Orr and Moore found from a group of 1000 consecutive vasectomies that only 1% reported "psycho-sexual problems such as decreased libido, ejaculatory problems, depression" (r Med J. 1989 Feb;82(1):19-20.) However this analysis appeared to be more focused on detecting surgical complications.

Islam et al. (Bangladesh Med Res Counc Bull. 1991 Jun;17(1):17-22.) did a follow-up study of 300 tubectomy and 300 vasectomy cases from urban and rural parts of the Mymensingh district in Bangladesh. They found no significant effect on libido in either group, though I was not able to examine the instrument used to survey patients.

It should be noted the same critique may be made of the Dias article referenced by wikipedia (Acta Psychiatr Scand. 1983 May;67(5):333-8). However like the Islam et al. article, I was able to find the abstract online. The Nielsen and Genster article cited in wikipedia is in Danish, and furthermore no abstract is available online in any language. Thus it requires access to a paper copy to know what it reports, let alone its methods. It does not appear to be available in the holdings at the the University of Washington Health Sciences library, the most comprehensive journal source available to me. Thus I cannot assess it.

It should also be noted that there are other reports of similar age as the two referenced in wikipedia that address libido and vasectomy. For example, Jackson and Avant (J R Coll Gen Pract. 1982 Mar; 32(236): 172–173) looked at 2000 men on follow-up fron vasectomy with a very brief 3 question questionnaire that asked one question (with follow up to explain positive or negative answers) about the effects in their mental health. Twelve men reported decreased sexual drive but did not regret the procedure. Katila and Rimón (oz Praventivmed. 1979 Oct;24(5):346-8) found on follow-up of 107 men average 4.7 yrs after vasectomy that only 2% were dissatisfied with results. 32% reported improved 'sexual potency' while 3% reported impairment of sexual function. Thus the articles cited in wikipedia are by no means the only data available. Nor are they completely typical of the data at the time of publication except in that some papers reported a tendency towards worse function and others improved.

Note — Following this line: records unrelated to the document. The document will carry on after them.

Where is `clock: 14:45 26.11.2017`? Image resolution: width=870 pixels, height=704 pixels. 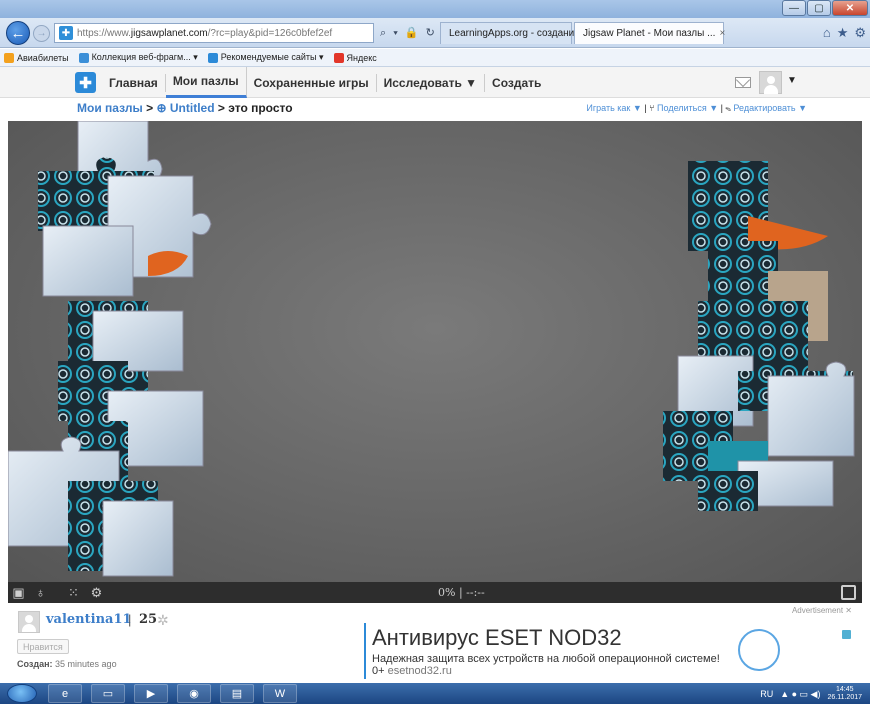
clock: 14:45 26.11.2017 is located at coordinates (844, 694).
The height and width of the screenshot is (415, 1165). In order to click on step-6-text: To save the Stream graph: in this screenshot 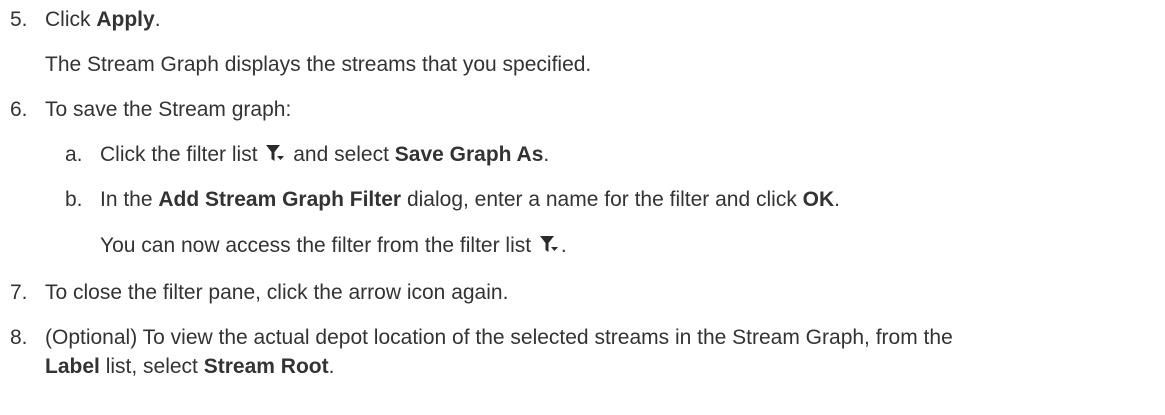, I will do `click(168, 110)`.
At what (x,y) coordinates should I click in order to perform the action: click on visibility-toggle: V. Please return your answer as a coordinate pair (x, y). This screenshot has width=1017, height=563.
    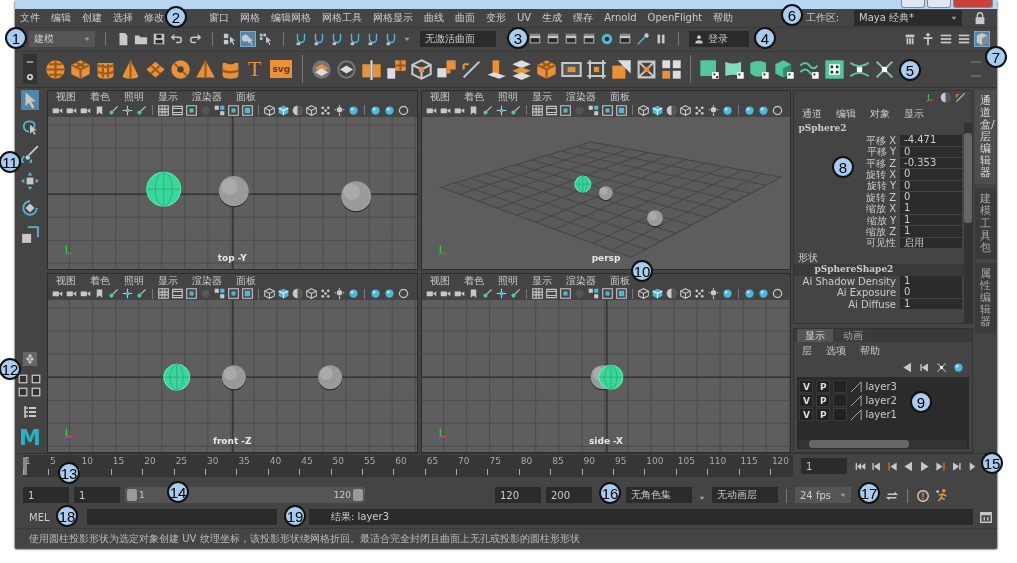
    Looking at the image, I should click on (806, 387).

Finally, in regards to who might more likely to report worse libido after vasectomy, Buchholz et al. (J Psychosom Res. 1994 Oct;38(7):759-62) looked at 45 men chosen at random from a vasectomized group of 254 men, as well as 18 men from a group of 180 men with erectile dysfunction who attributed their dysfunction to a vasectomy. They "analysed the social background, motivation for vasectomy and postoperative changes of sexual life or behaviour of the partners. The partnership constellation, particularly the role of a predominant female partner seems to be an important feature for vasectomy acceptance. Low acceptance might cause erectile dysfunction." Essentially, they found that when men were getting a vasectomy felt it was being imposed on them by their partner, they were more likely to report dysfunction. When the men reported they wanted the vasectomy, they were more likely to report improved sexual function.

In general the recommendation for pre-vasectomy education is to note that evidence does not support the idea that vasectomy changes sexual function See example by J Murtagh (Aust Fam Physician. 1993 May;22(5):806) or Mayo clinic patient education (see https://www.mayoclinic.org/tests-procedures/vasectomy/about/pac-20384580).

Most recent research on libido and male contraception has focused on the effects of proposed chemical contraception in males, such as with low dose testosterone.

My own reading of the literature suggests that older articles tend to report more negative effects on libido compared to more recent ones though the amount of data is unimpressive. If this qualitative trend really is present (and this assessment is extremely subjective not at all a quantitative assessment such as with a meta analysis), it could just as easily represent changes in attitudes and expectations about vasectomy as direct physiologic effects of the procedure. Indeed this would be my working hypothesis, though it should be noted I an a psychiatrist and neuroscientist and as such am likely biased towards this hypothesis.